START Provided data

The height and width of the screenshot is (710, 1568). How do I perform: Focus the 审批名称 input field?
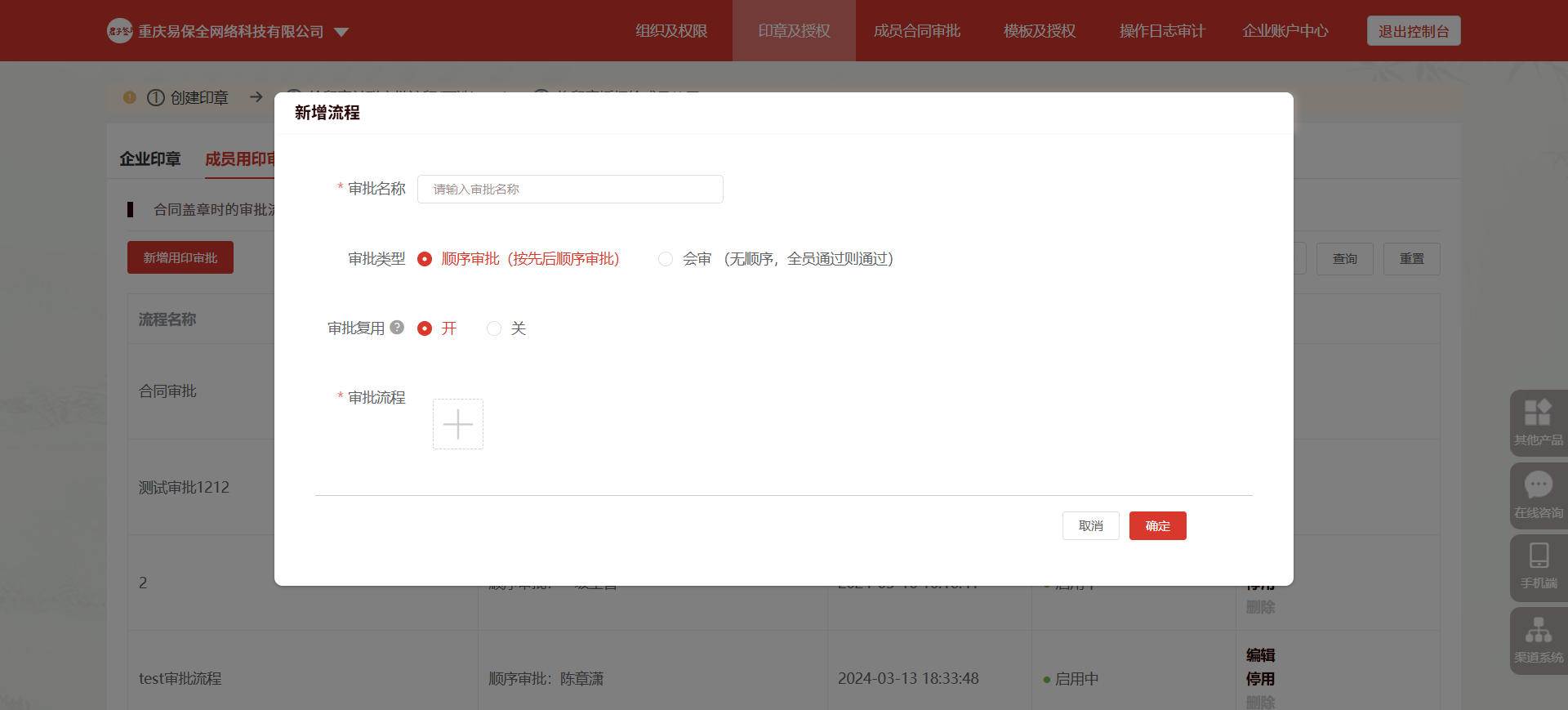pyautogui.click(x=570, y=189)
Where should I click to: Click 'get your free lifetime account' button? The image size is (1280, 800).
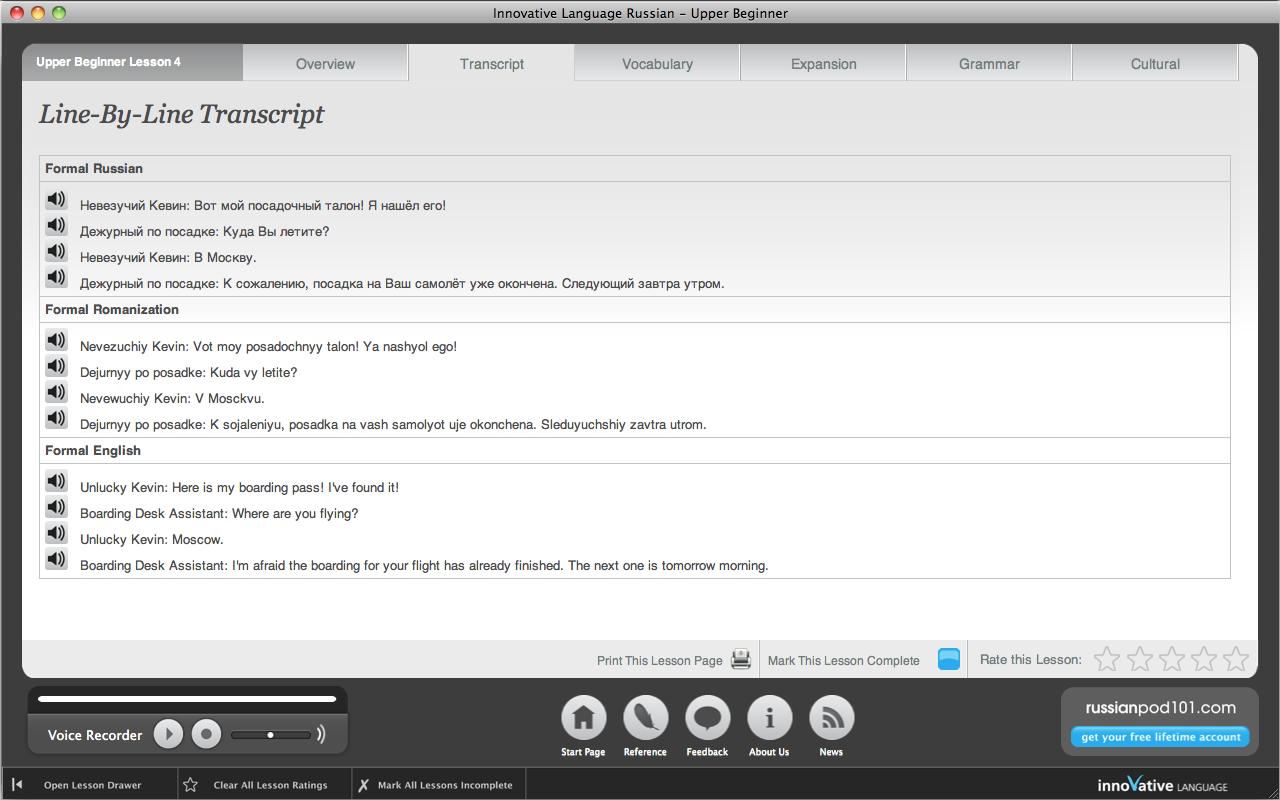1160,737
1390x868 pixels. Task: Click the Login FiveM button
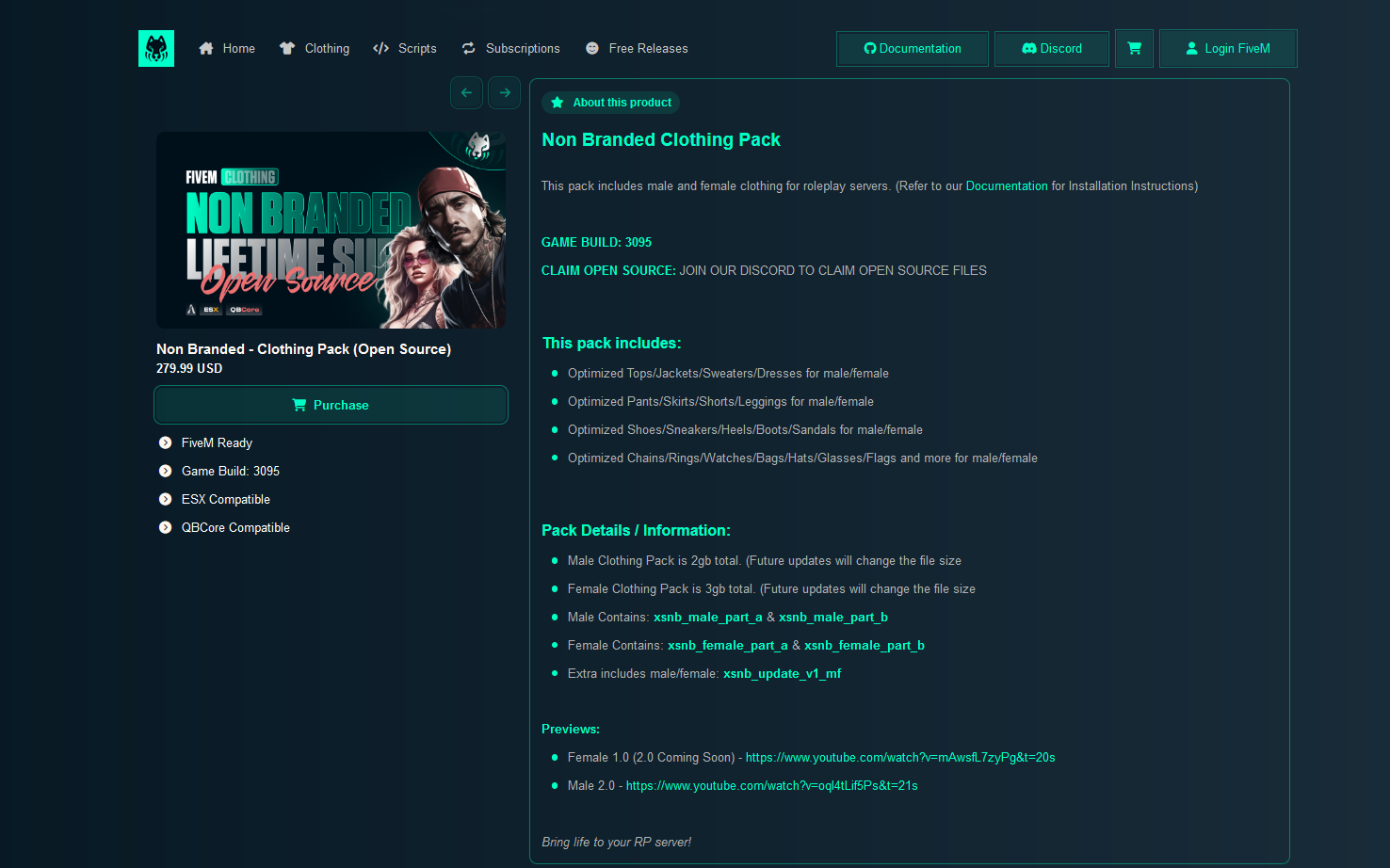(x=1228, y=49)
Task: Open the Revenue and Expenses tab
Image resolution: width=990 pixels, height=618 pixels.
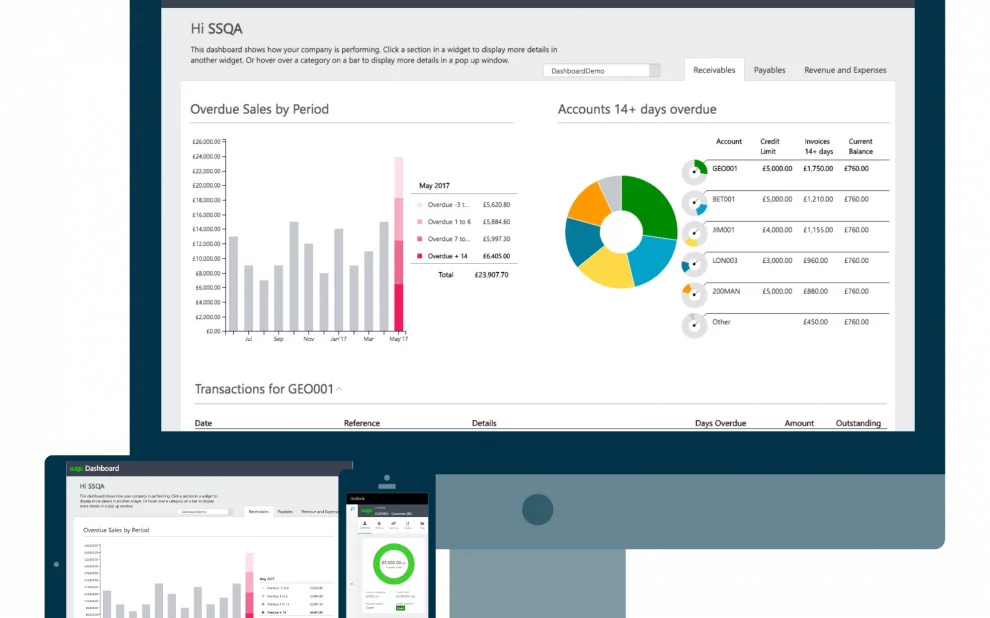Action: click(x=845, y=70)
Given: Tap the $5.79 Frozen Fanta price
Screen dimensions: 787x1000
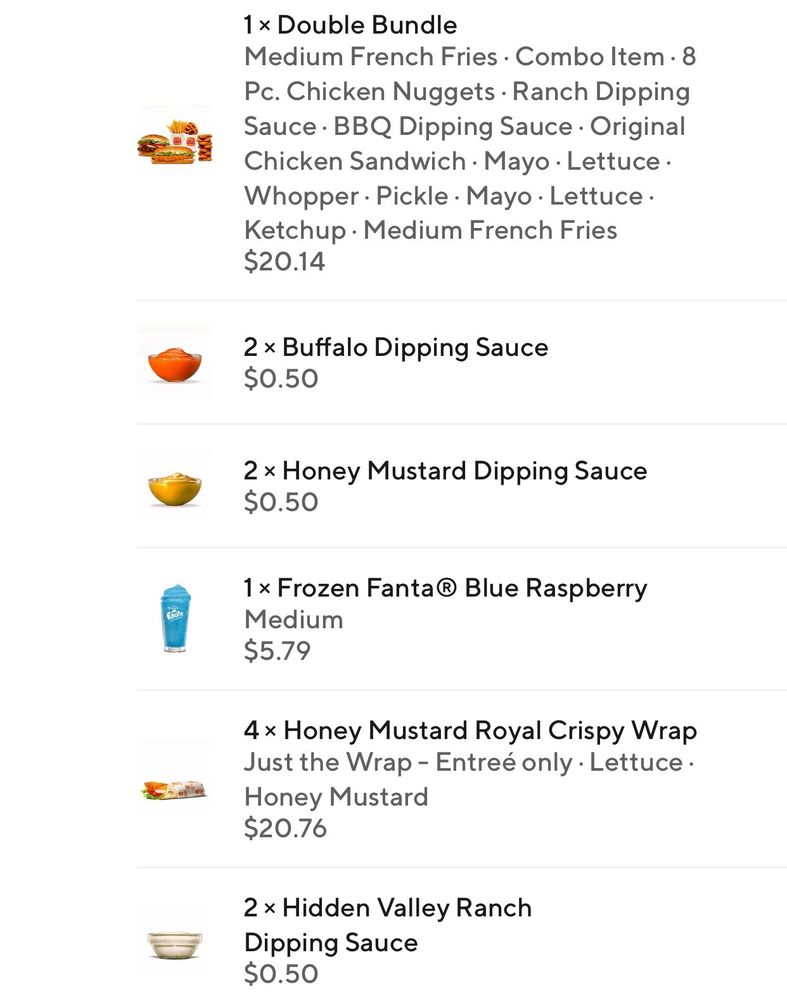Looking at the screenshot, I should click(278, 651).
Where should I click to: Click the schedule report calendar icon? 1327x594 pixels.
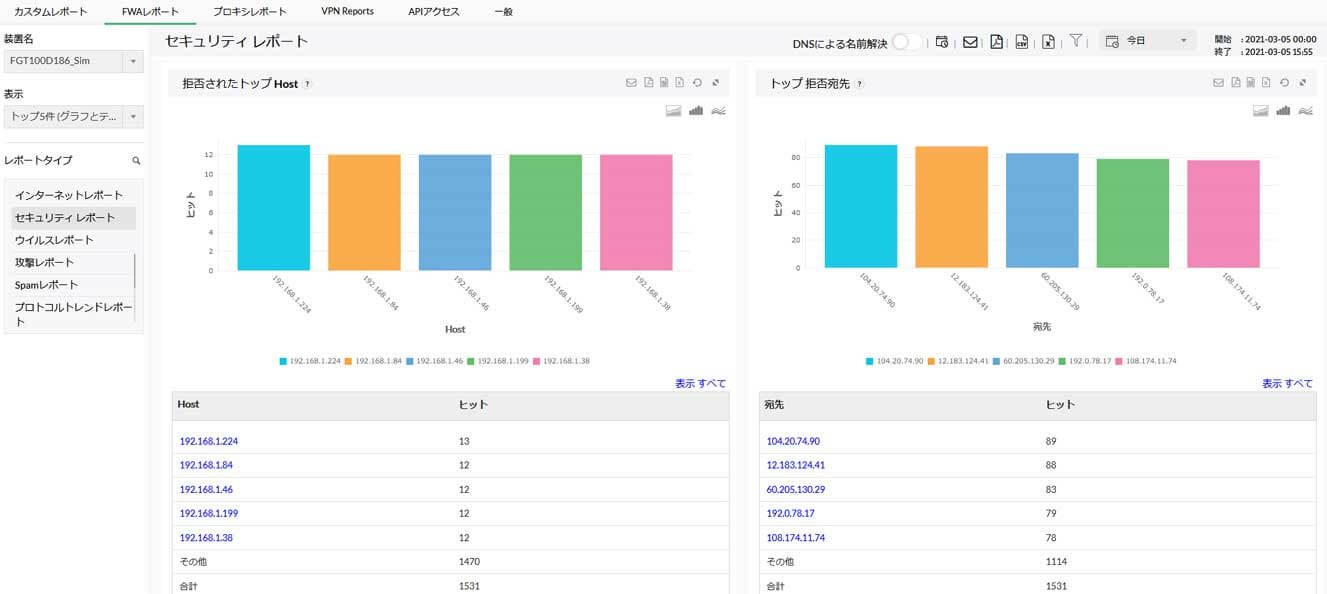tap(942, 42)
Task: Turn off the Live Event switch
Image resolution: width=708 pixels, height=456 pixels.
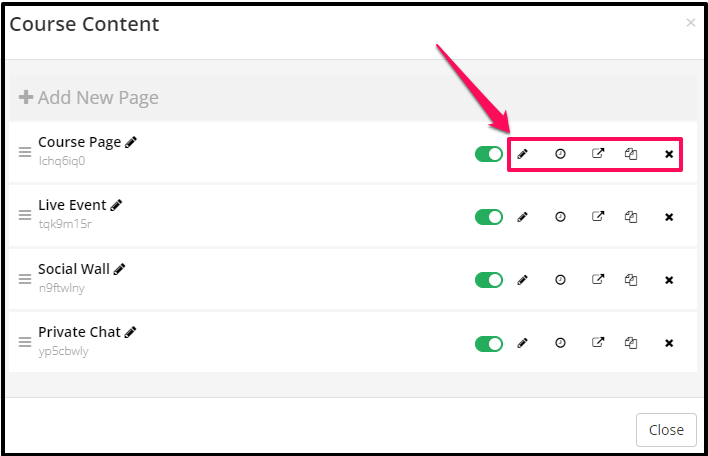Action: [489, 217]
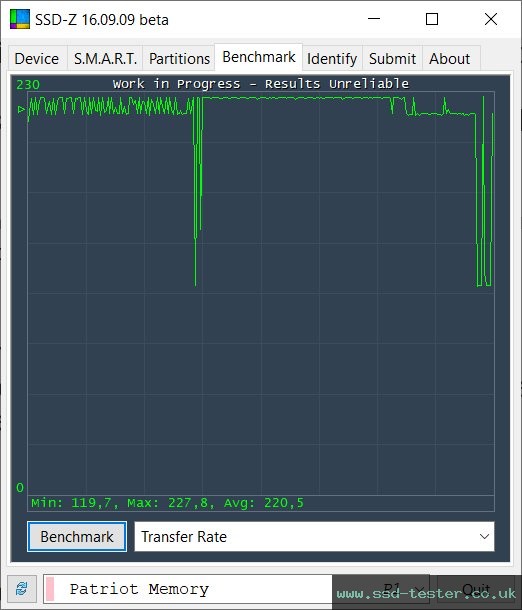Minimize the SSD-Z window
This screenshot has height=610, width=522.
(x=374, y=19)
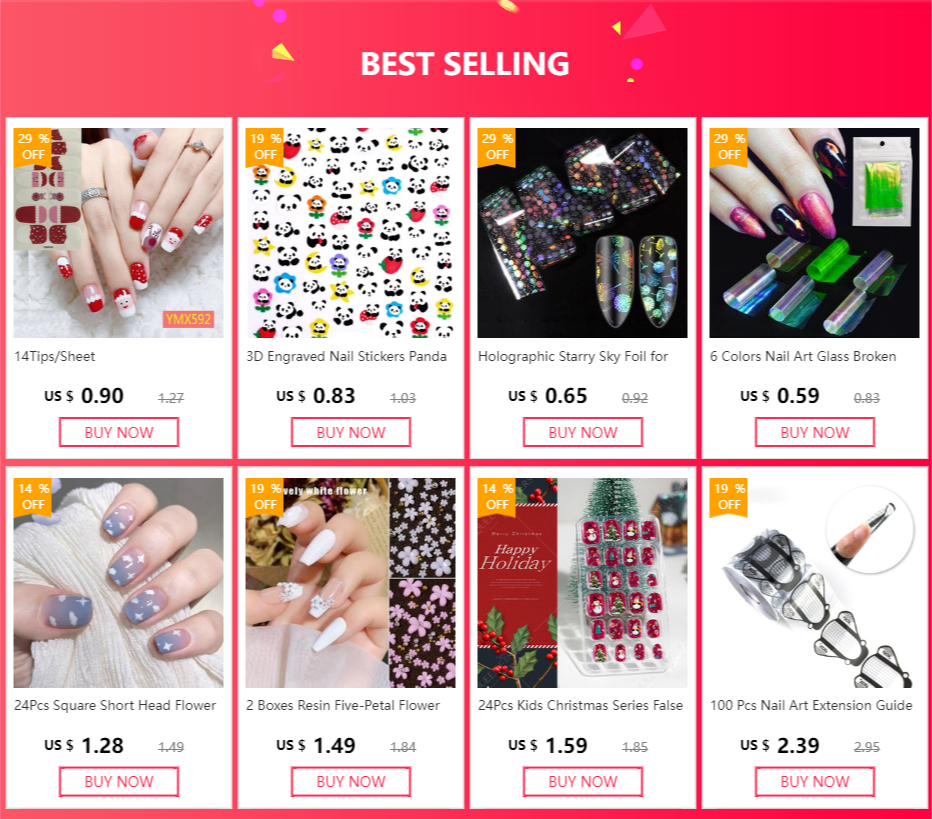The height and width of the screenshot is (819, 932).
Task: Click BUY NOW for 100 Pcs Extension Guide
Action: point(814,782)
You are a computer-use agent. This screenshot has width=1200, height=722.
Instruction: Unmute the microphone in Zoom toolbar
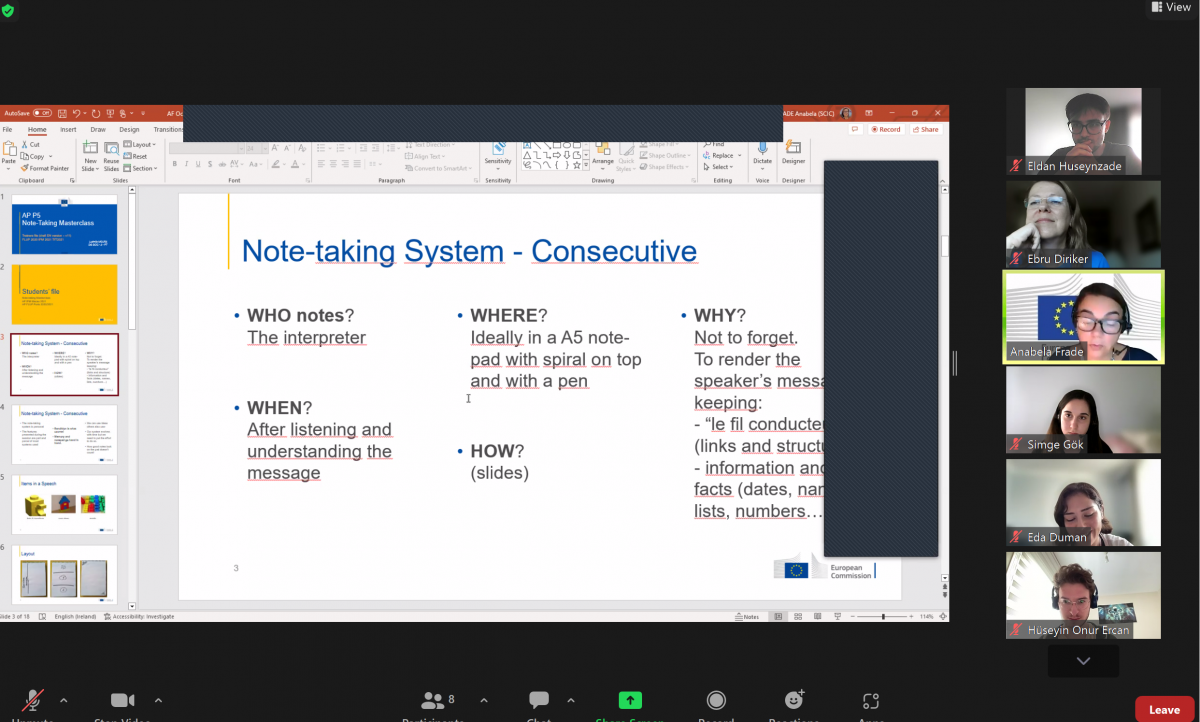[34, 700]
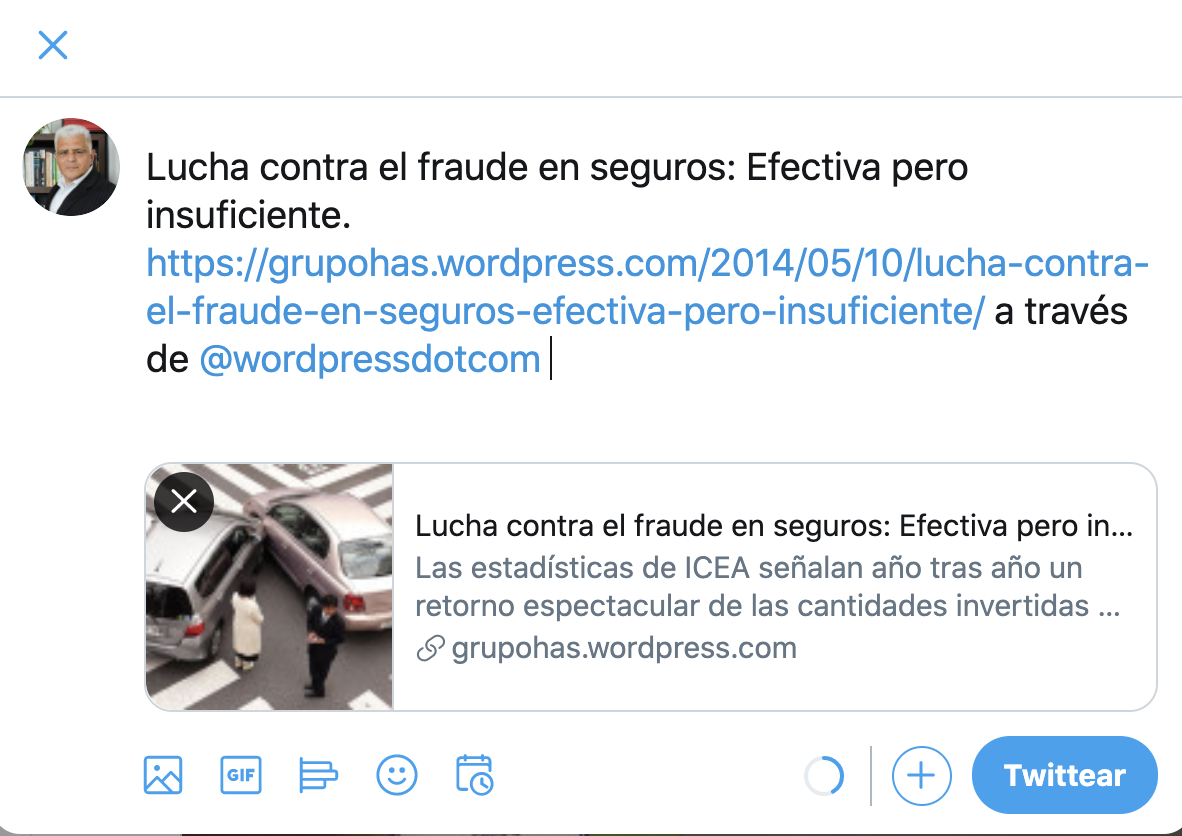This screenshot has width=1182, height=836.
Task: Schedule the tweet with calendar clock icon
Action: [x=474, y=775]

END Provided data

» Try it:
All records above should be duplicated exactly, with the pictures omitted.

» Task result:
The height and width of the screenshot is (710, 1568). How do I perform: Focus the 审批名称 input field?
pyautogui.click(x=570, y=189)
Where should I click to: Click 'get your free lifetime account' button? The image size is (1280, 800).
1160,737
1390x868 pixels. Task: Click the Login FiveM button
(x=1228, y=49)
Task: Open the Revenue and Expenses tab
Image resolution: width=990 pixels, height=618 pixels.
Action: click(x=845, y=70)
Given: Tap the $5.79 Frozen Fanta price
Screen dimensions: 787x1000
Looking at the screenshot, I should click(278, 651).
Where should I click to: Click the schedule report calendar icon? 1327x594 pixels.
tap(942, 42)
Task: Turn off the Live Event switch
Image resolution: width=708 pixels, height=456 pixels.
Action: [489, 217]
Minimize the SSD-Z window
This screenshot has height=610, width=522.
(x=374, y=19)
The height and width of the screenshot is (819, 932).
Task: Click BUY NOW for 100 Pcs Extension Guide
Action: point(814,782)
You are a computer-use agent. This screenshot has width=1200, height=722.
Instruction: Unmute the microphone in Zoom toolbar
[34, 700]
This screenshot has width=1182, height=836.
Task: Schedule the tweet with calendar clock icon
Action: [x=474, y=775]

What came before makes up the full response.